投資初心者が資産形成のために投資を始めるには「つみたてNISA」からが良い、と当ブログではおすすめしています。
この記事ではその前提で、投資信託選びのポイントやおすすめの投資信託の紹介を書きます。
最初にズバリおすすめを書いてしまうと、eMAXIS Slim(イーマクシス・スリム)シリーズの、「全世界株式(オール・カントリー)」または「米国株式(S&P500)」のどちらかです。
地球全体に丸ごと投資するイメージの「全世界株式(オール・カントリー)」であれば、投資先を調べたり判断する必要がありませんから、万人向けです。
米国株のほうに将来性を感じる、という方なら「米国株式(S&P500)」が向いているかもしれません。(わたしは米国株集中投資をしています)
「Slim」が付いていない、ただの「eMAXIS」シリーズも販売されています。
Slimシリーズは、低コストである(スリム化した)ことが売りの後継商品です。従来の低コストではない「ただのeMAXIS」も引き続き販売されており、紛らわしいです。
内容は同じで、コストが高いという絶対に買ってはいけない商品なので、購入する際は間違えないようによく確認してください。買うべきは「Slim」が付いている方です。
それでは、選定のポイントや具体的な商品の紹介をしていきます。
投資信託選びのポイントは「長期・分散」、「低コスト」
投資初心者が心がけるべきポイントは、「分散投資を長期で続けること」です。逆に近づいてはいけない投資は「短期集中投資」です。
═══
作業課題: 本文のうち、「地球全体に丸ごと投資するイメ」を含む語句から始まり、「投資は「短期集中投資」です。」で終わる範囲を、一字も改変せずに再掲すること。 このあとに示すデータは、本文とは別個の資料である。

提供データ:
═══
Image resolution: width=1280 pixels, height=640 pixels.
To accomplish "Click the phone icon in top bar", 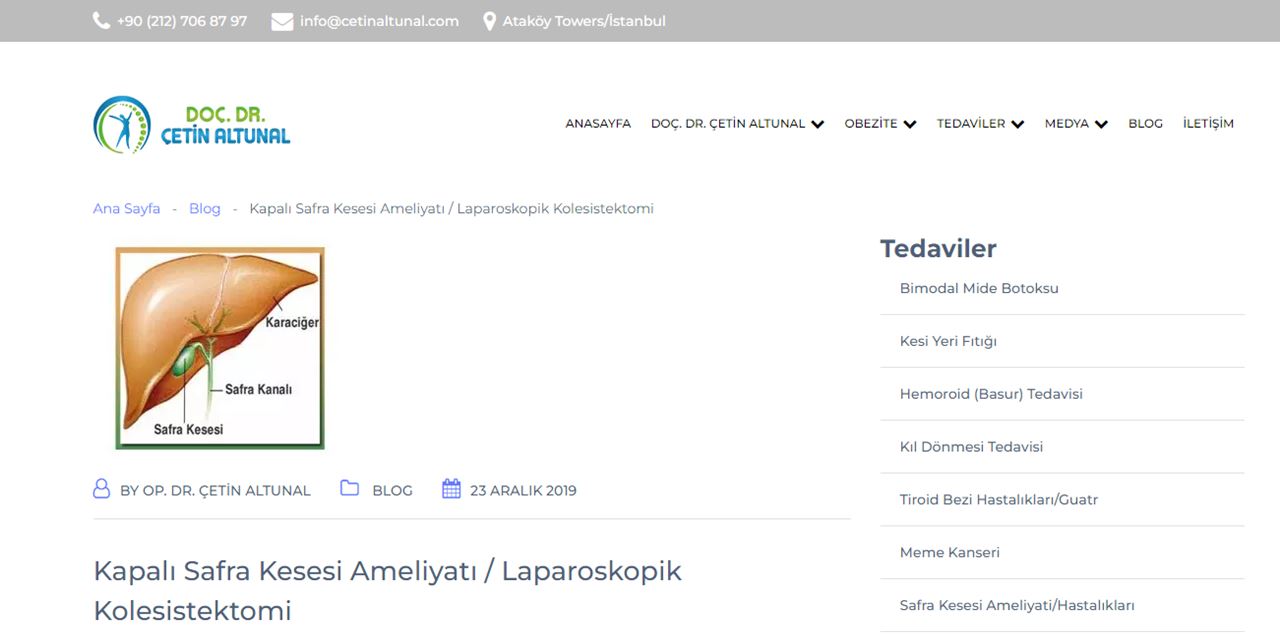I will (101, 21).
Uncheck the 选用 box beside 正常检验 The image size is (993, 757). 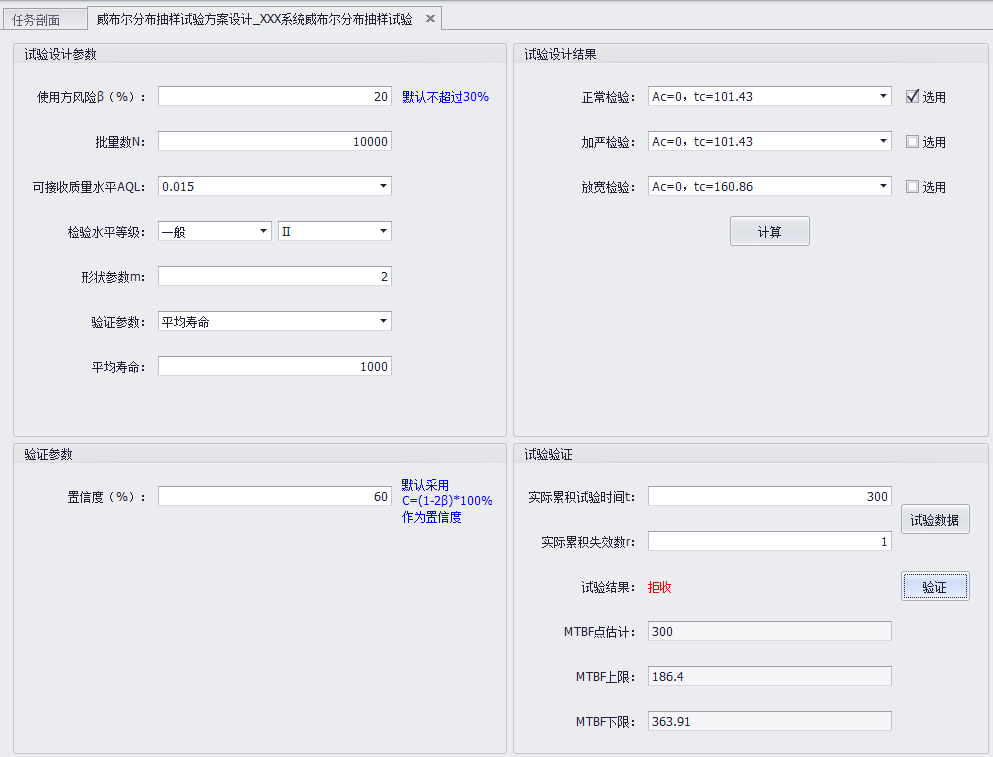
═══
実行結果:
地球全体に丸ごと投資するイメージの「全世界株式(オール・カントリー)」であれば、投資先を調べたり判断する必要がありませんから、万人向けです。
米国株のほうに将来性を感じる、という方なら「米国株式(S&P500)」が向いているかもしれません。(わたしは米国株集中投資をしています)
「Slim」が付いていない、ただの「eMAXIS」シリーズも販売されています。
Slimシリーズは、低コストである(スリム化した)ことが売りの後継商品です。従来の低コストではない「ただのeMAXIS」も引き続き販売されており、紛らわしいです。
内容は同じで、コストが高いという絶対に買ってはいけない商品なので、購入する際は間違えないようによく確認してください。買うべきは「Slim」が付いている方です。
それでは、選定のポイントや具体的な商品の紹介をしていきます。
投資信託選びのポイントは「長期・分散」、「低コスト」
投資初心者が心がけるべきポイントは、「分散投資を長期で続けること」です。逆に近づいてはいけない投資は「短期集中投資」です。